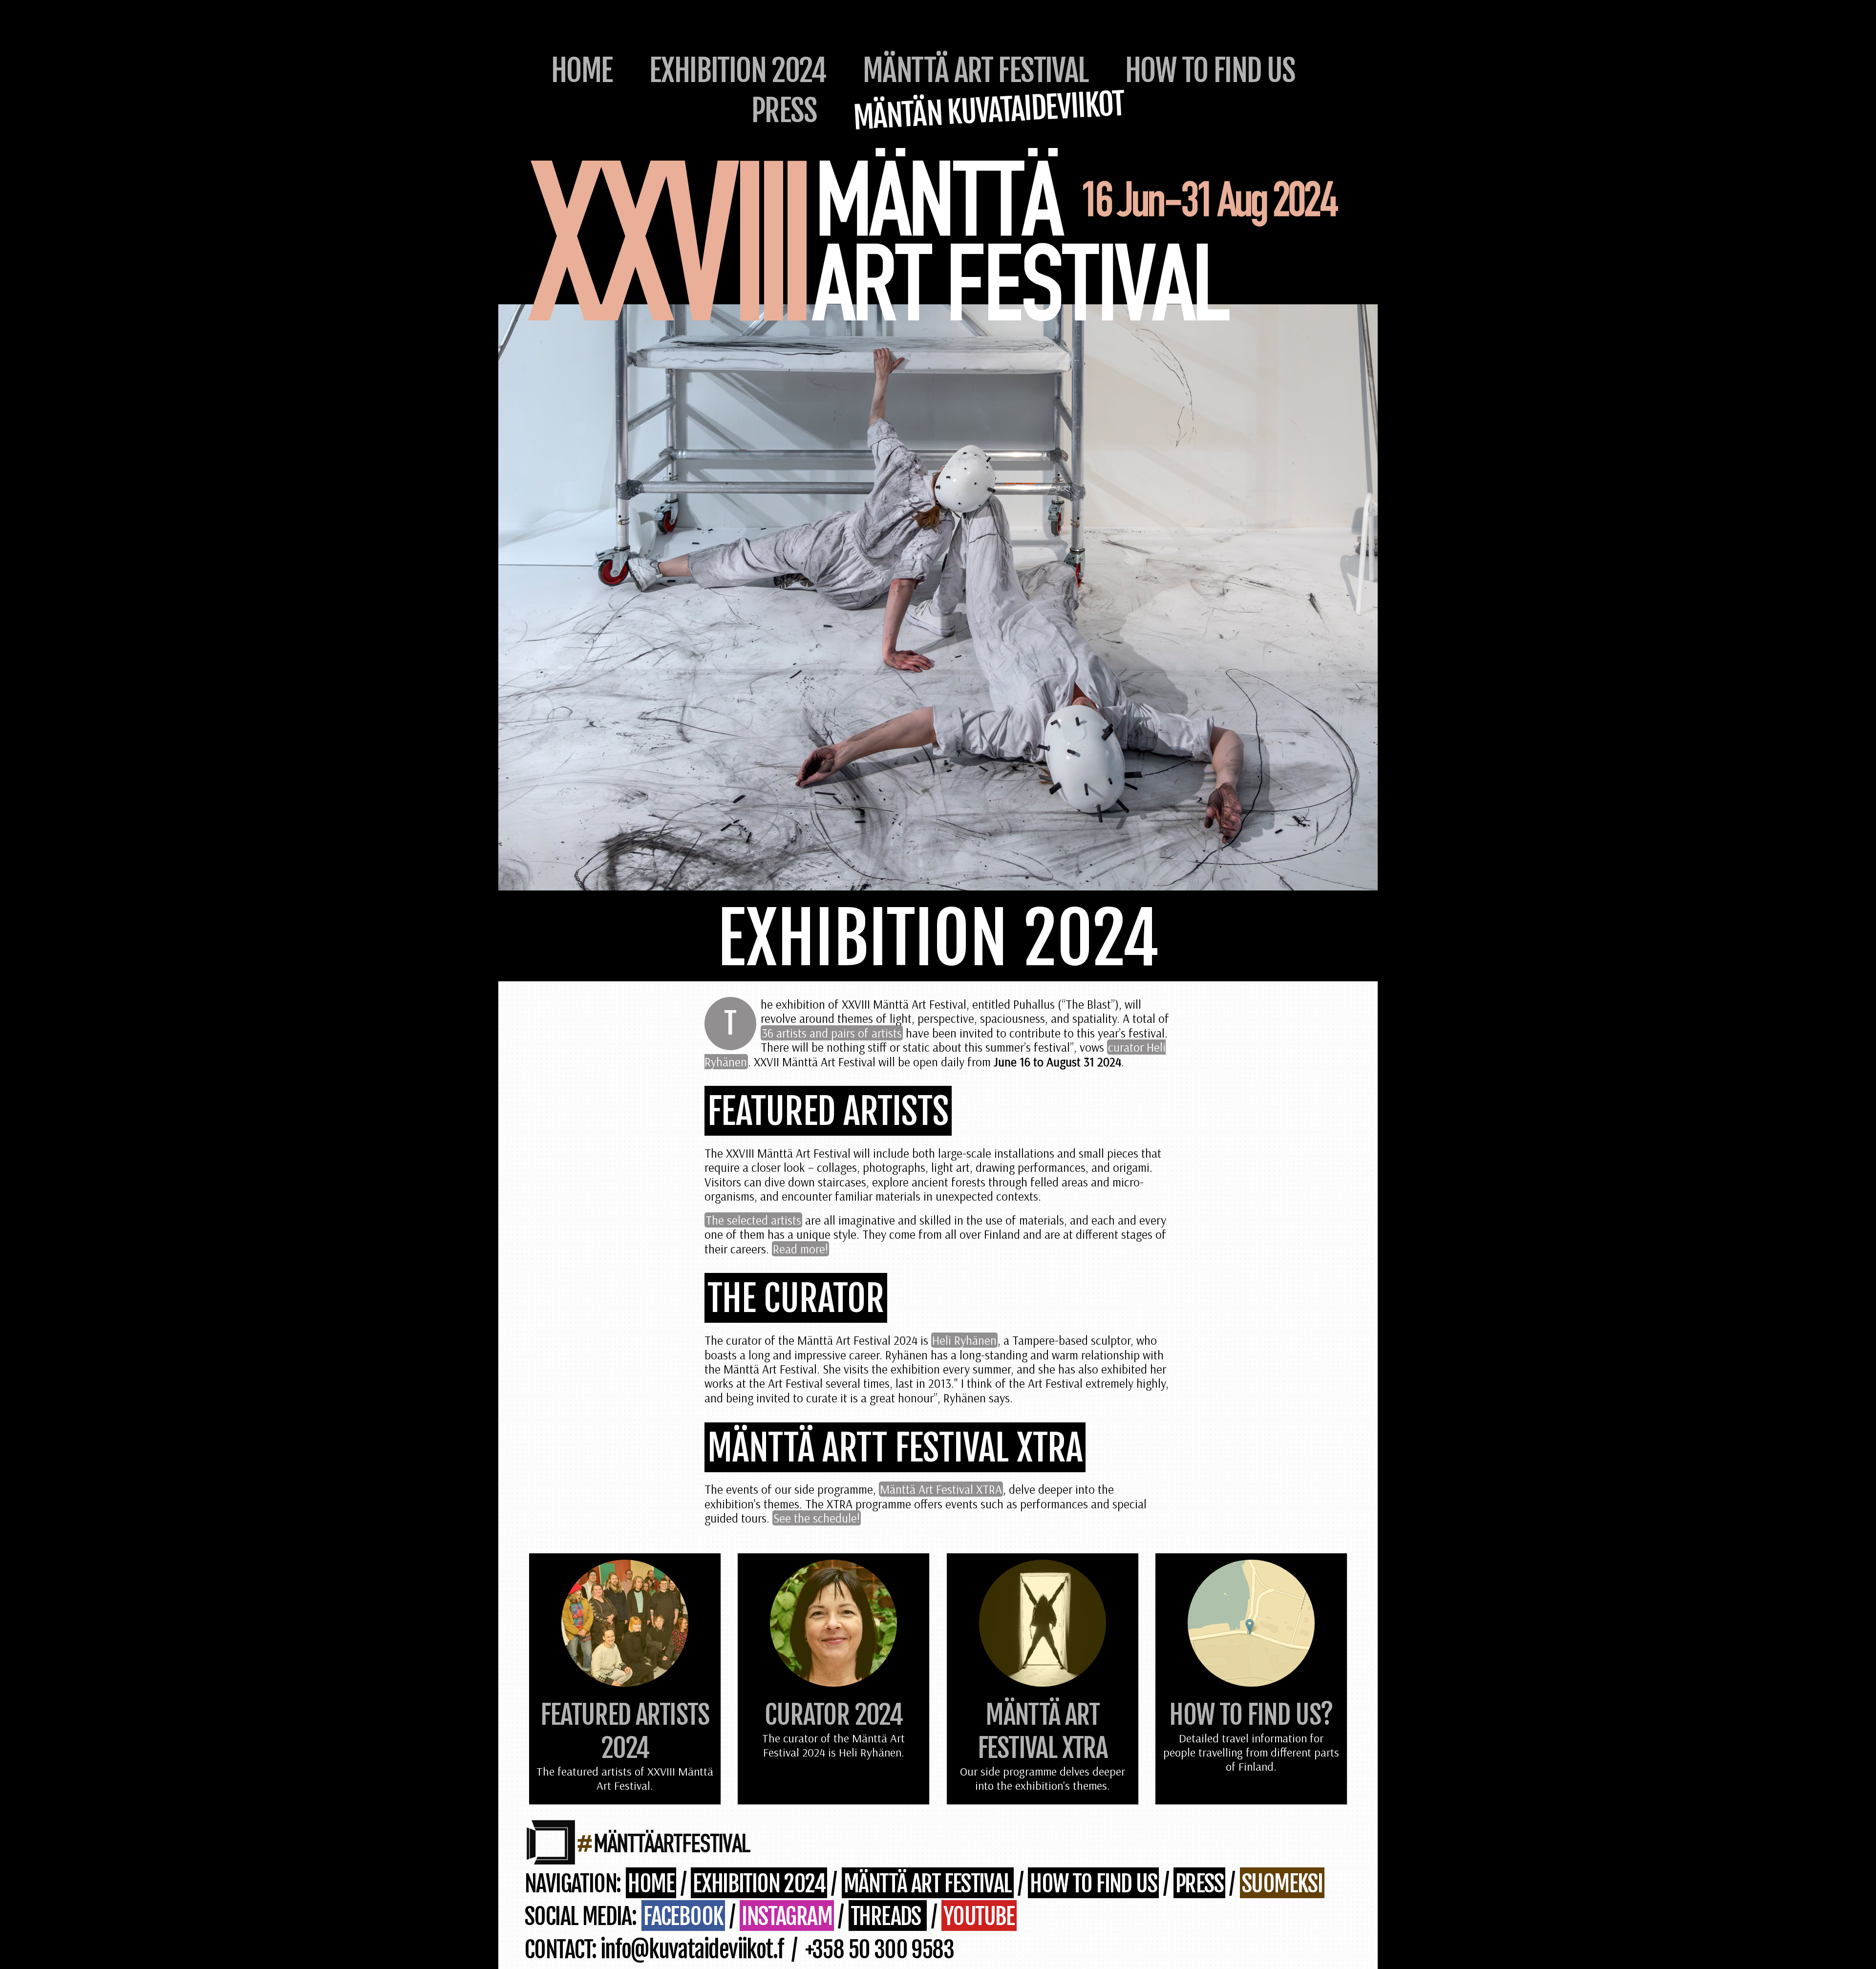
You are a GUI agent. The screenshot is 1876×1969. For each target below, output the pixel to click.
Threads (888, 1916)
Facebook (683, 1916)
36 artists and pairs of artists (832, 1032)
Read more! (800, 1248)
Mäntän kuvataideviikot (989, 110)
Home (582, 70)
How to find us (1210, 70)
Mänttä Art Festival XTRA (941, 1489)
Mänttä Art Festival (975, 70)
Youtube (979, 1916)
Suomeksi (1282, 1883)
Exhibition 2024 (737, 70)
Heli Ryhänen (964, 1340)
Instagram (787, 1916)
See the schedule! (816, 1517)
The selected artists (753, 1220)
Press (783, 110)
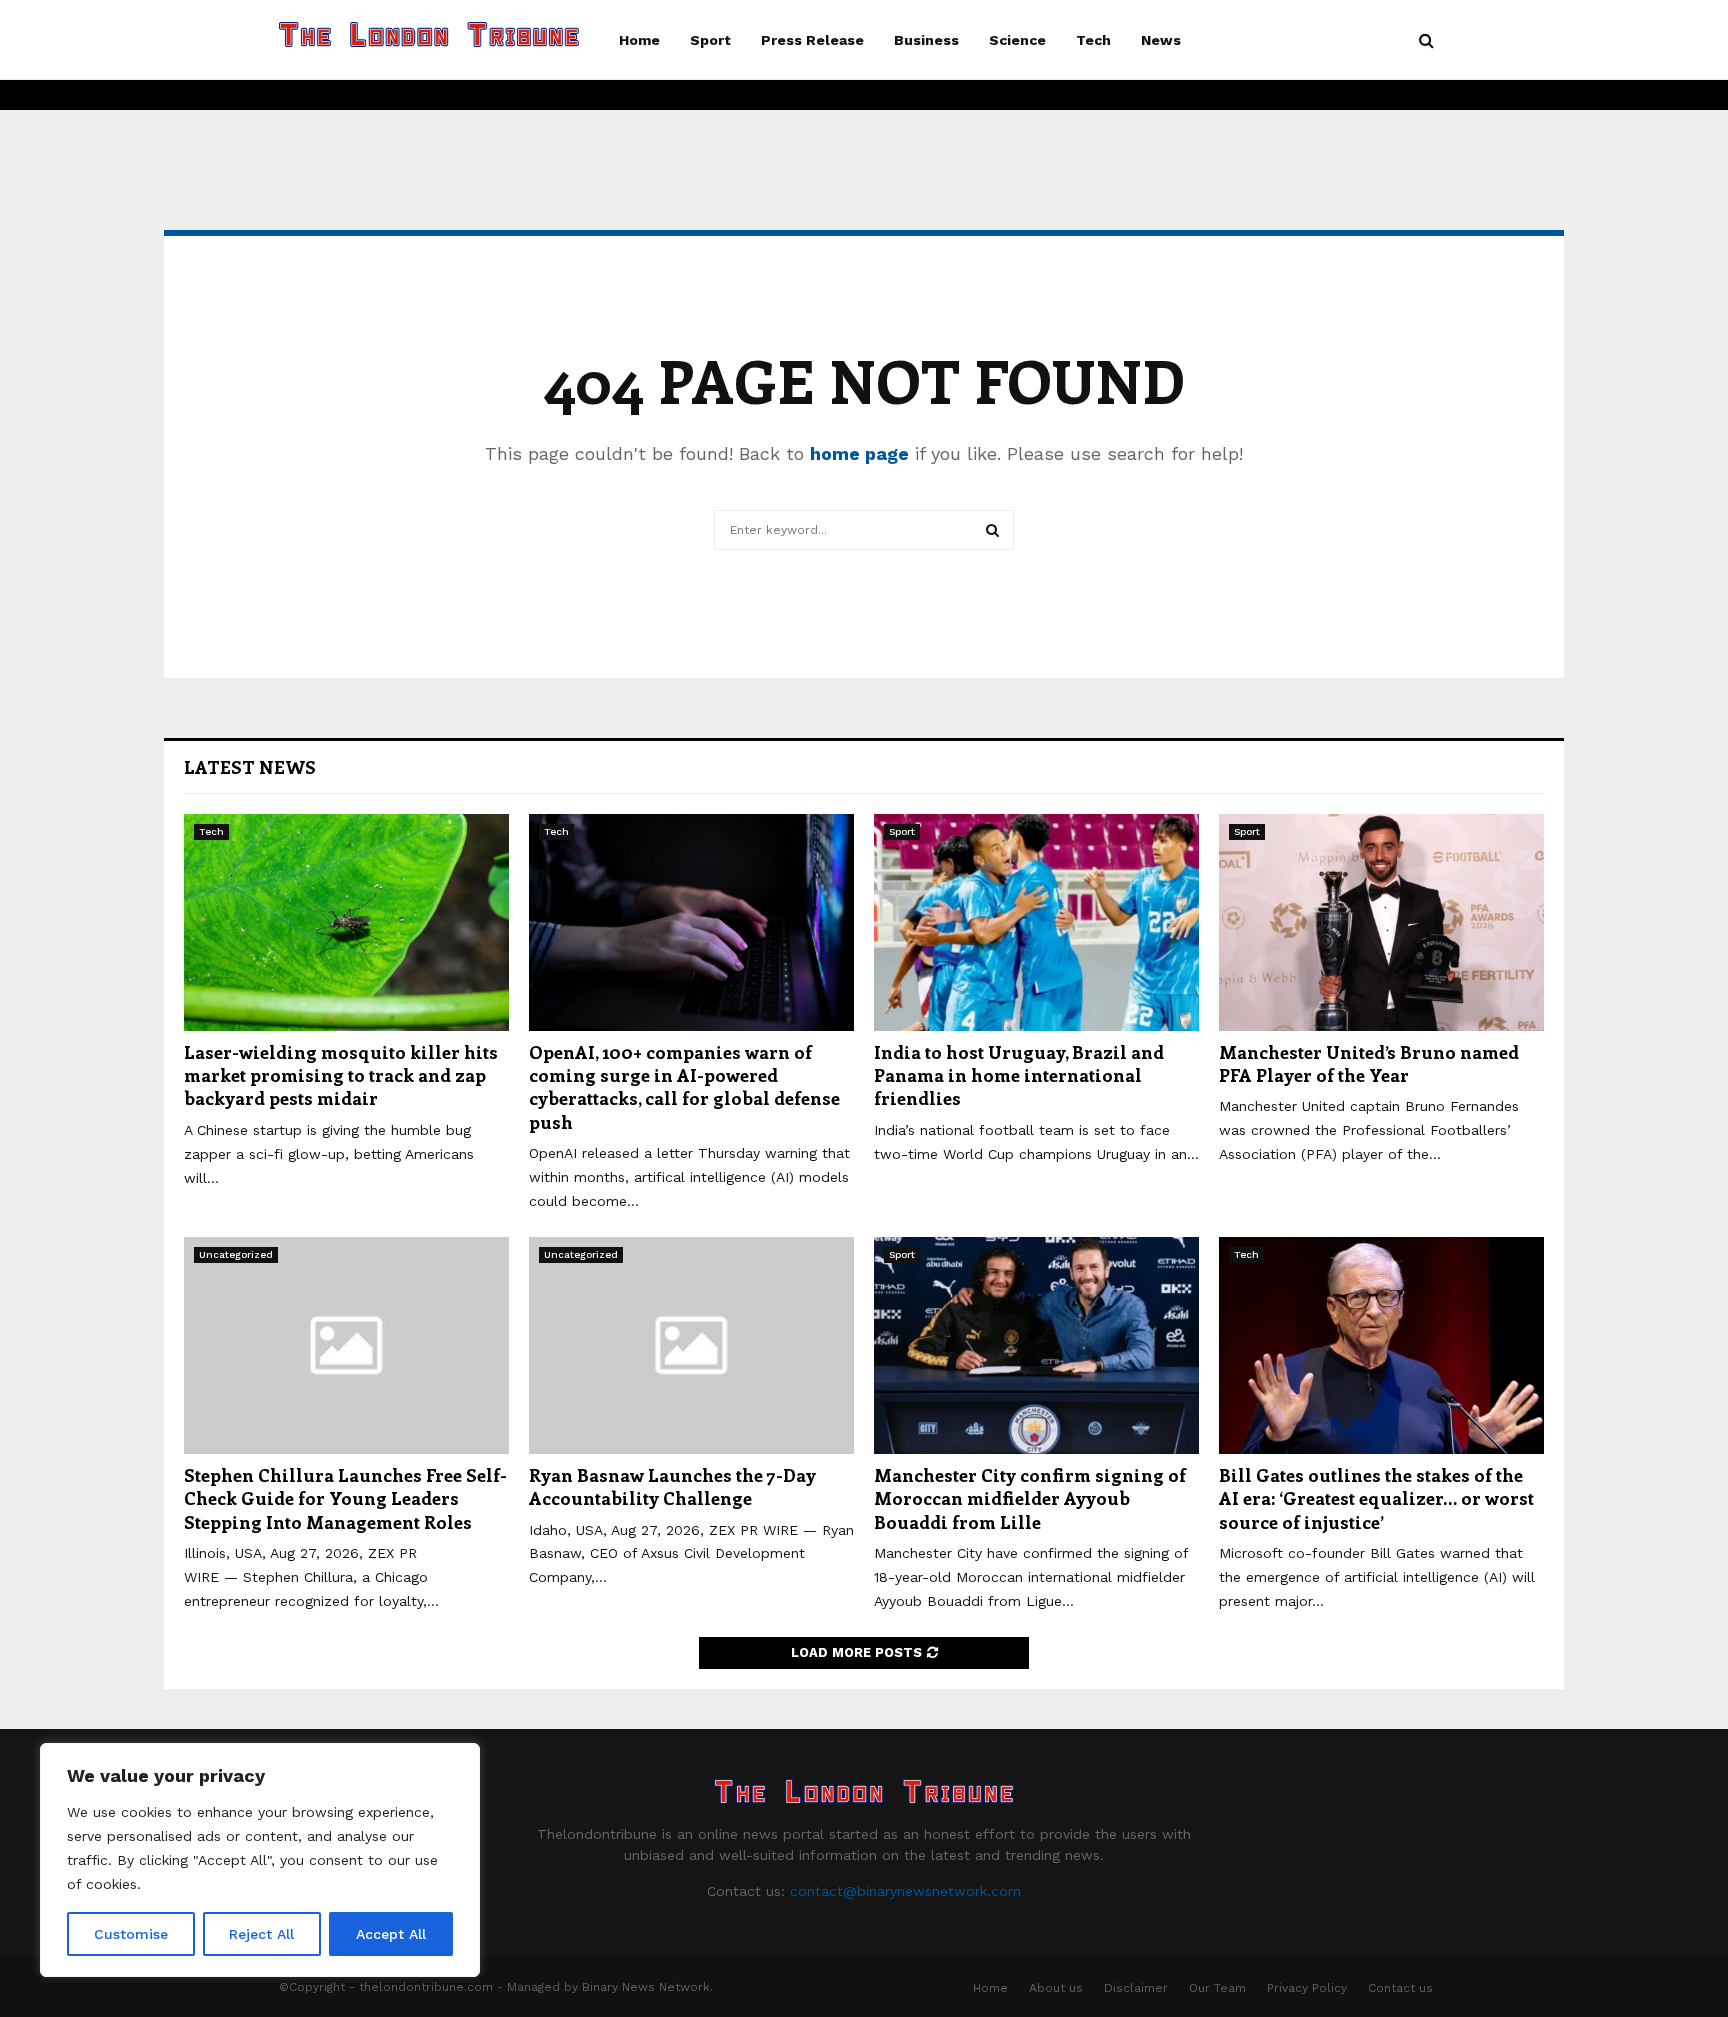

Instructions for the task:
Make an exact copy of the records, pictures excluded.

Result for this exercise:
You are a GUI agent. The screenshot is 1876×1969. For each target below, output the pixel to click.
Threads (888, 1916)
Facebook (683, 1916)
36 artists and pairs of artists (832, 1032)
Read more! (800, 1248)
Mäntän kuvataideviikot (989, 110)
Home (582, 70)
How to find us (1210, 70)
Mänttä Art Festival XTRA (941, 1489)
Mänttä Art Festival (975, 70)
Youtube (979, 1916)
Suomeksi (1282, 1883)
Exhibition 2024 (737, 70)
Heli Ryhänen (964, 1340)
Instagram (787, 1916)
See the schedule! (816, 1517)
The selected artists (753, 1220)
Press (783, 110)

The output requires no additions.